No surprises here: less than five years later at the age of 22, I found myself bursting out of plus-size jeans, suffering from severe acid reflux, and having trouble fitting into movie theater seats. Meanwhile, I just kept telling myself that my body was returning to the size it was “supposed” to be. I was perfectly happy being overweight. That’s just who I was. I constantly had to keep purchasing larger pants, and continued to squeeze myself into tops made for someone 50 pounds lighter.

That brings me to the reason for this blog. That year, in November of 2007, I launched my most recent battle of the bulge when a scale suddenly appeared in my bathroom (thanks, Mom). After several days of pretending it wasn’t there, I decided to “man up” and step on.

I slipped off my sneakers, stepped ever so gently onto that scale, and expected to see that I was once again hovering around 220 pounds. I was fully prepared to beat myself up for gaining those 60 pounds back, but in the back of my mind, I was convinced that my body was merely returning to the size it was “meant” to be.

The scale read 267 pounds.

267 POUNDS.

I was well on my way to becoming a 300-pound 25-year-old.

I was devastated. Embarrassed. Ashamed. You name it, I felt it.  How could I let this happen?  My 5 foot, 4 inch body was now MORBIDLY obese.

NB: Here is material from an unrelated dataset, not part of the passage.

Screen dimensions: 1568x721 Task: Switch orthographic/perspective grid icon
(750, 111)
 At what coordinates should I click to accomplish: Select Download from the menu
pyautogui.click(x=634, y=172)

I wanted to curl into a ball on the bathroom floor and never face the world again.

But I didn’t. I marched out of that bathroom and announced to anyone who would listen that I was going back to Weight Watchers once and for all. Enough was enough. I could not continue on this way. I would lose the more than 100 extra pounds of fat on my body, and this time, I was going to lose weight the RIGHT way. I would choke down vegetables, I would sweat on the treadmill, I would do whatever it took to end my life as an obese, miserable person.

I made a promise to myself that day that I was finally going to gain control over my health — and my life. (In fact, I laugh now that one of the most defining moments of my life happened beside a toilet bowl.)

By the end of 2008, I was down 80 pounds. I managed to lose about 10 more pounds early in 2009.

The weight melted right off after I first began trading in Cheez-Its for carrots and six-hour television marathons for daily sweat sessions at the gym. I was within 10 pounds of earning a coveted 100-pound star at my Weight Watchers meetings.  At the end of 2008, I was on top of the world.

But then I got stuck. In 2009, I gained and lost the same five pounds week after week after week. Ever since I donned my first pair of single-digit jeans, I’ve been struggling with getting that number on the scale to budge. I got comfortable, I got cocky, and I began to falter.

My weight loss record began to read like a yo-yo, and I didn’t want to admit that my lackluster food journaling, skipped workouts, and “I’ll get back on track tomorrow” promises to myself were the reason behind my ever-frustrating weight loss plateau.

Granted, I’m proud of myself for not throwing in the towel completely, but when a few pesky pounds began to creep back on, I had to face the reality that I still had a long way to go. And I could not give up now.

I still have to lose 40 pounds to reach an appropriate weight for my height. I am, according to my BMI, technically still “obese.”

I am determined to reach my “goal weight.”

But first, I must lose the final forty.